* [PROBLEM REQUIREMENTS] Word for word, write the lines below out again, with no pictures.

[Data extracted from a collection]
▬▬▬▬▬▬▬▬▬▬

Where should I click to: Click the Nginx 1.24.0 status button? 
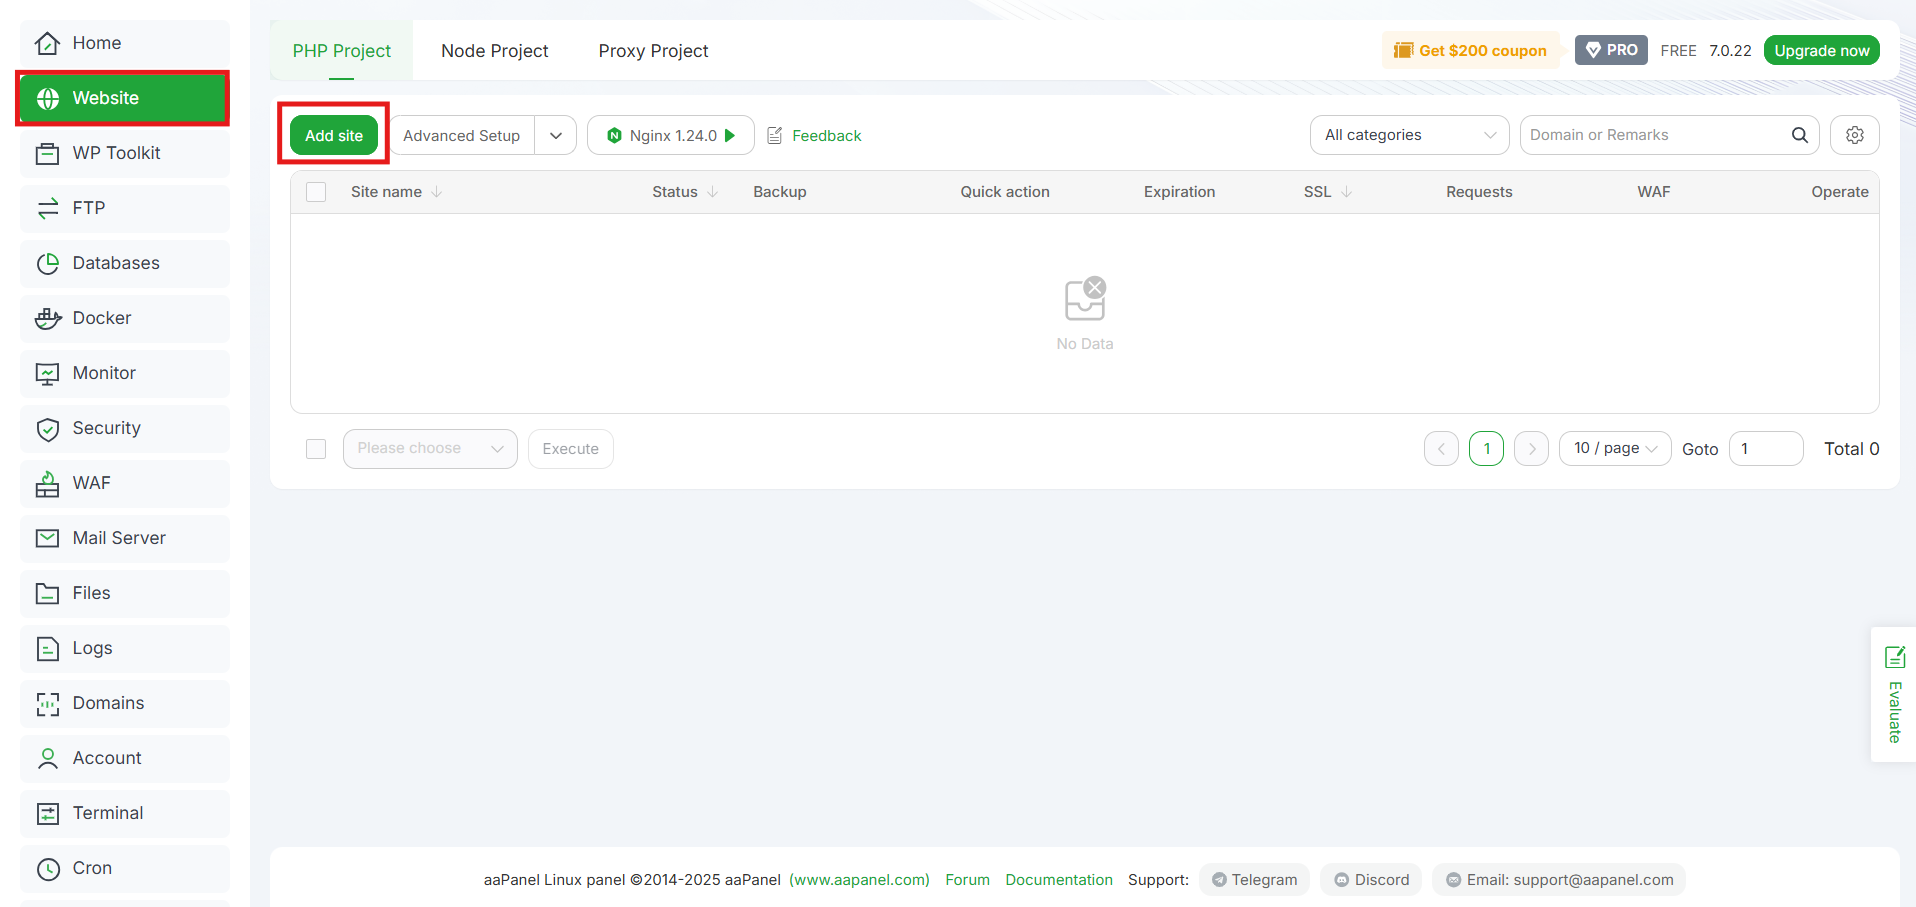(x=671, y=135)
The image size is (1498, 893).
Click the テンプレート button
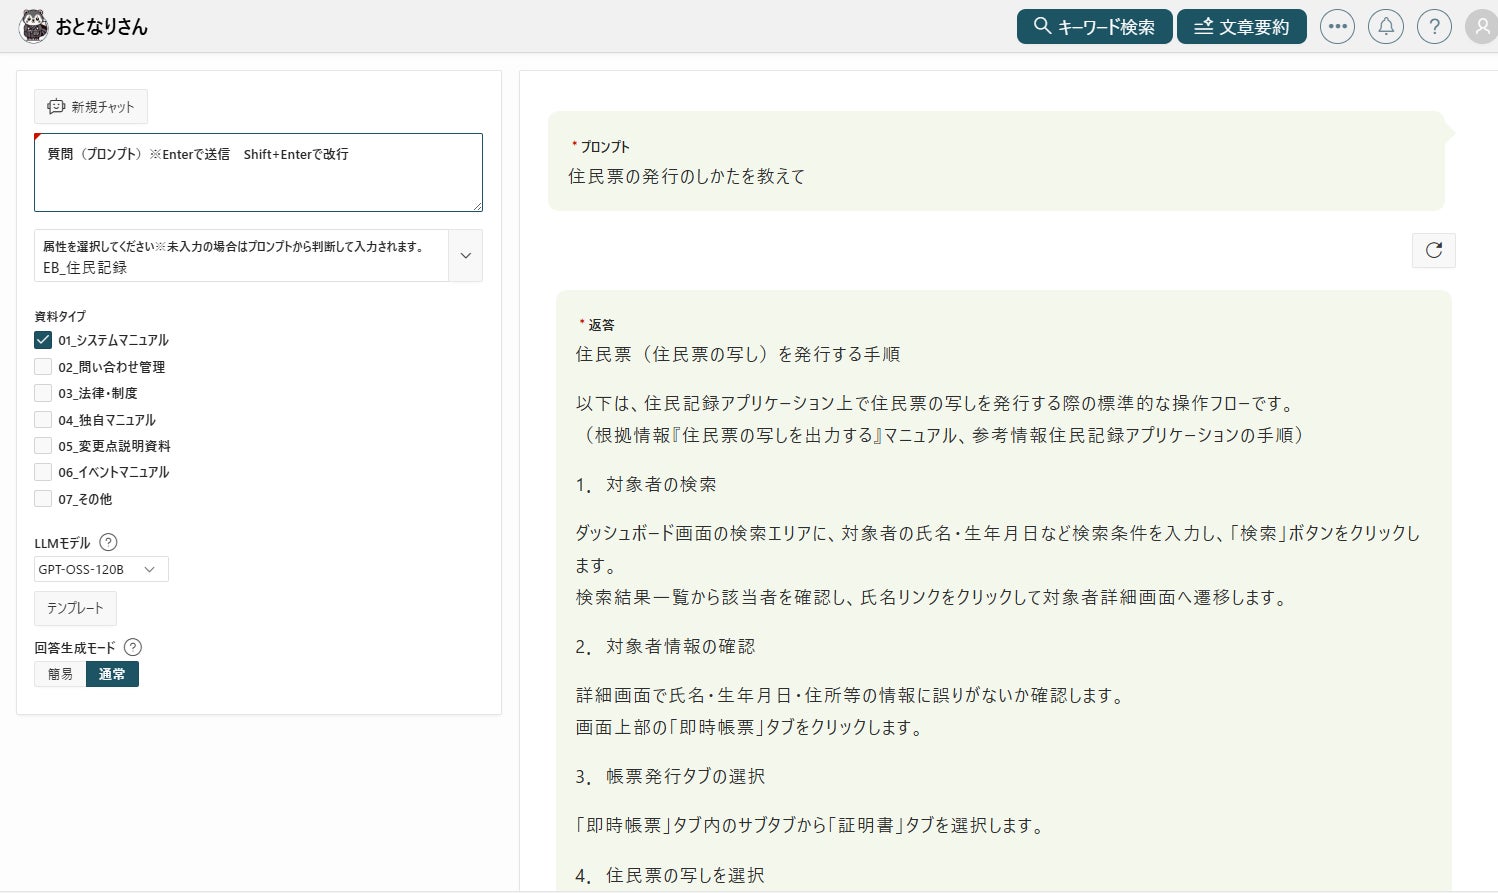pos(75,608)
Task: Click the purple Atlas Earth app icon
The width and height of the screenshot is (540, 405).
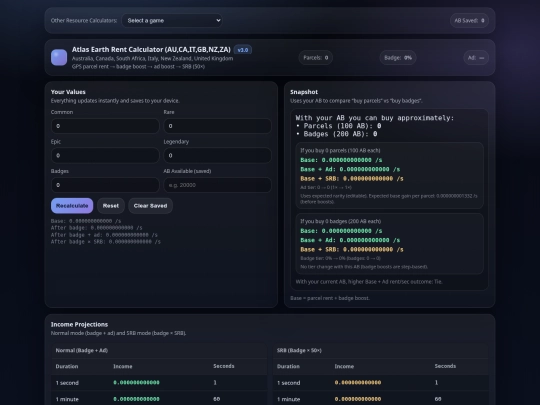Action: tap(59, 57)
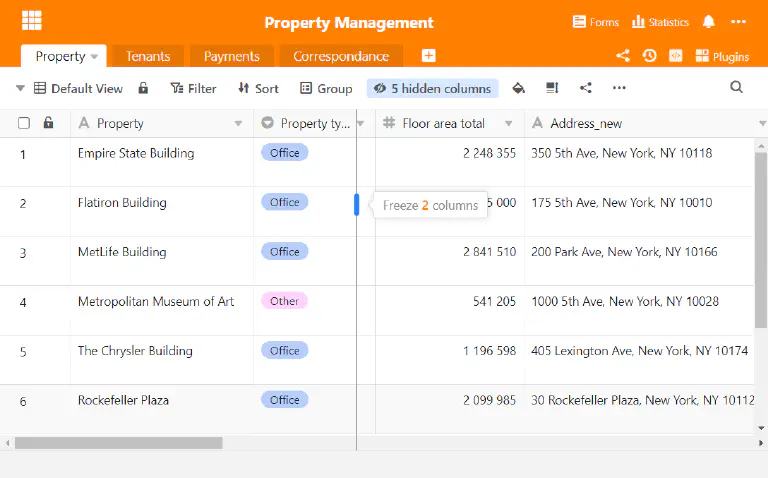Screen dimensions: 768x478
Task: Switch to the Tenants tab
Action: pos(148,56)
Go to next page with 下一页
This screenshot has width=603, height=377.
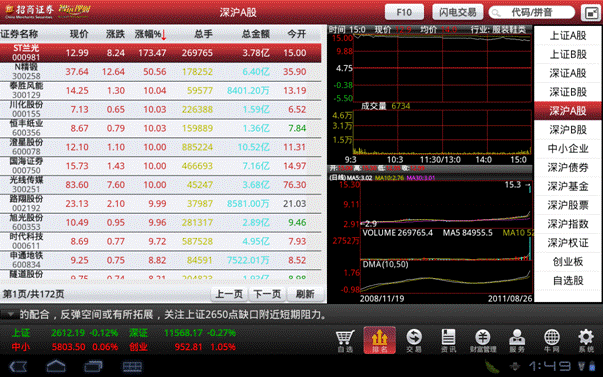tap(267, 294)
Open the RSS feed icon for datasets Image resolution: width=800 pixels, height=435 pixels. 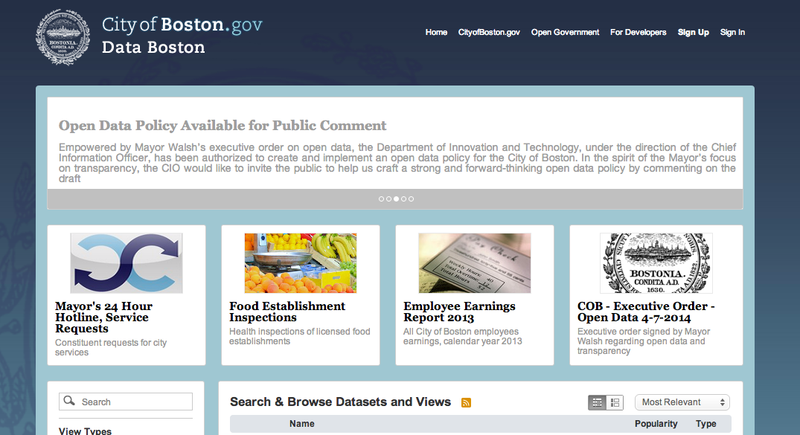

▬▬▬▬▬▬▬▬▬▬

* [OUTPUT OF THE EXERCISE]
Where should I click to: Click the Nginx 1.24.0 status button? 
(x=671, y=135)
The image size is (1498, 893).
Click the テンプレート button
pos(75,608)
Task: Click the purple Atlas Earth app icon
The width and height of the screenshot is (540, 405).
Action: tap(59, 57)
Screen dimensions: 768x478
Task: Switch to the Tenants tab
Action: pos(148,56)
Go to next page with 下一页
This screenshot has width=603, height=377.
tap(267, 294)
Open the RSS feed icon for datasets Image resolution: width=800 pixels, height=435 pixels. 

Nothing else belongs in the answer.